France | France, Cour administrative d'appel de Paris, 6ème chambre, 21 juillet 2020, 18PA02774


Vu la procédure suivante :

Procédure contentieuse antérieure :

M. I... E... a saisi le Tribunal administratif de Paris d'une demande tendant à l'annulation de l'arrêté du ministre de l'intérieur du 29 avril 2016 relatif au tableau d'avancement au grade de major de la police nationale au titre de l'année 2016, ensemble la décision du ministre de l'intérieur du 12 août 2016 rejetant son recours gracieux, ainsi que des arrêtés de promotion et de nomination dans ce grade de M. D... F..., M. G... C... et M. H... B... en date du 17 mai 2016, outre des conclusions à fin d'

injonction, des conclusions indemnitaires et des conclusions au titre de ...

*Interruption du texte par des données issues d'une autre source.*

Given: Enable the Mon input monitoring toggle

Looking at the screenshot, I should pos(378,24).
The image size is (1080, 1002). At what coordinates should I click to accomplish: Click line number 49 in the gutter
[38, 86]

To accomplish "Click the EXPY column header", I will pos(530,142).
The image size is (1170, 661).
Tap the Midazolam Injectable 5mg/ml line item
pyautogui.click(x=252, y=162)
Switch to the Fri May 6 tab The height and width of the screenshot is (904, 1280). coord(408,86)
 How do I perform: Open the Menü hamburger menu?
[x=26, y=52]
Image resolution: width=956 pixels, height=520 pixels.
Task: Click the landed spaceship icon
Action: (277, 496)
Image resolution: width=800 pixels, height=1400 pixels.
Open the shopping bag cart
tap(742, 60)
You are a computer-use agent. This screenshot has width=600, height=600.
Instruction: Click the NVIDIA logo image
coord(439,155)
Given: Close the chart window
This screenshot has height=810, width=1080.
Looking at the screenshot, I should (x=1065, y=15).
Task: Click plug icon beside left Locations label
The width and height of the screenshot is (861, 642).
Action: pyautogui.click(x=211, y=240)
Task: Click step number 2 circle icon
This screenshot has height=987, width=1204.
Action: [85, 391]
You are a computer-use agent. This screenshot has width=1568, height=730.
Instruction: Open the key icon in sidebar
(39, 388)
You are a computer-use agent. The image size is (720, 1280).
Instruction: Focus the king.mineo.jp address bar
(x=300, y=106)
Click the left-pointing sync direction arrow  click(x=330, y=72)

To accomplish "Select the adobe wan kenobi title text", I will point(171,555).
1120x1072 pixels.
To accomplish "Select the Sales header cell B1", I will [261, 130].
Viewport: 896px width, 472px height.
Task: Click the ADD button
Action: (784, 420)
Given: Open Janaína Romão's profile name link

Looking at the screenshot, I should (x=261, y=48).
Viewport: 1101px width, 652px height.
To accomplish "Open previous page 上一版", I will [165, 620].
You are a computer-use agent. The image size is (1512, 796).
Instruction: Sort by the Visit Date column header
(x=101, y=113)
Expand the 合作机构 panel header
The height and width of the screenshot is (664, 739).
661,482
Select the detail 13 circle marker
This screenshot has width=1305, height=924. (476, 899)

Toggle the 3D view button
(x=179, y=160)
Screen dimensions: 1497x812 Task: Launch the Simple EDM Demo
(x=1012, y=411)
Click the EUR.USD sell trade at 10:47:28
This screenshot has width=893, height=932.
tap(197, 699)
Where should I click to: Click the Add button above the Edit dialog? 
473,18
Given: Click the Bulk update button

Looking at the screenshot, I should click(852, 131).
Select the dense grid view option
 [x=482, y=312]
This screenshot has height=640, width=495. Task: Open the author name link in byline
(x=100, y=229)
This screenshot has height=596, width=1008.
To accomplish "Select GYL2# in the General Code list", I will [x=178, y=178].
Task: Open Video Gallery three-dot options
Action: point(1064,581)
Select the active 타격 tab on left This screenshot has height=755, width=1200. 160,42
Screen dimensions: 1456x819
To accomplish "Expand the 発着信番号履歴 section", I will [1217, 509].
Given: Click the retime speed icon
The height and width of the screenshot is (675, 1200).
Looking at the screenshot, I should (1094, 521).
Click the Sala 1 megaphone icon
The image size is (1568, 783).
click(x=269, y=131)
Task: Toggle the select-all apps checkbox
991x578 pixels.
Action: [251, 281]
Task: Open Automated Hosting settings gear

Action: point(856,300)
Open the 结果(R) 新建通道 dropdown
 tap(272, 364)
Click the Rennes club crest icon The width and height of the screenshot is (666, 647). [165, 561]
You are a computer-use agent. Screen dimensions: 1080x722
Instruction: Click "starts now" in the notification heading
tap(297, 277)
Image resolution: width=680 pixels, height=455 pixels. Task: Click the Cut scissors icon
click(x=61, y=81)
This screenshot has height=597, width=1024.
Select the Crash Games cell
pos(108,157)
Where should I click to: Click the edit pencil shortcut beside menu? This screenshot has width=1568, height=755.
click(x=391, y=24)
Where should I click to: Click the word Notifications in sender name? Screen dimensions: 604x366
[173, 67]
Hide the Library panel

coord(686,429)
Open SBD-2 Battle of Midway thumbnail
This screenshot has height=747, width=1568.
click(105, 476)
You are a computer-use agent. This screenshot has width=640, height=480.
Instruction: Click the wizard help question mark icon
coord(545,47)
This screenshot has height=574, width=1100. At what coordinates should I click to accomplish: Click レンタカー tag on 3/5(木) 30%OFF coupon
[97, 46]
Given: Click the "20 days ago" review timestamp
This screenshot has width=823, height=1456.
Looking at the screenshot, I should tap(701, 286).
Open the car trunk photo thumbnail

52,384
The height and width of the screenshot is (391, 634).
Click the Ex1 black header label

Vu la procédure suivante :

Procédure contentieuse antérieure :

M. I... E... a saisi le Tribunal administratif de Paris d'une demande tendant à l'annulation de l'arrêté du ministre de l'intérieur du 29 avril 2016 relatif au tableau d'avancement au grade de major de la police nationale au titre de l'année 2016, ensemble la décision du ministre de l'intérieur du 12 août 2016 rejetant son recours gracieux, ainsi que des arrêtés de promotion et de nomination dans ce grade de M. D... F..., M. G... C... et M. H... B... en date du 17 mai 2016, outre des conclusions à fin d'injonction, des conclusions indemnitaires et des conclusions au titre de l'article L. 761-1 du code de justice administrative.

Par un jugement n° 1617106/5-1 du 11 juin 2018, le Tribunal administratif de Paris a annulé l'arrêté du ministre de l'intérieur du 29 avril 2016 relatif au tableau d'avancement au grade de major de la police nationale au titre de l'année 2016, ensemble la décision du ministre de l'intérieur du 12 août 2016 rejetant son recours gracieux, ainsi que les arrêtés de promotion et de nomination dans ce grade de M. D... F..., M. G... C... et M. H... B... en date du 17 mai 2016, a enjoint au ministre de l'intérieur de réexaminer la candidature de M. E... au grade de major au titre de l'année 2016, a condamné l'Etat à verser à ce dernier une indemnité de 2 000 euros, tous intérêts compris, a mis à la charge de l'Etat une somme de 500 euros au titre de l'article L. 761-1 du code de justice administrative et a rejeté le surplus des conclusions de sa demande.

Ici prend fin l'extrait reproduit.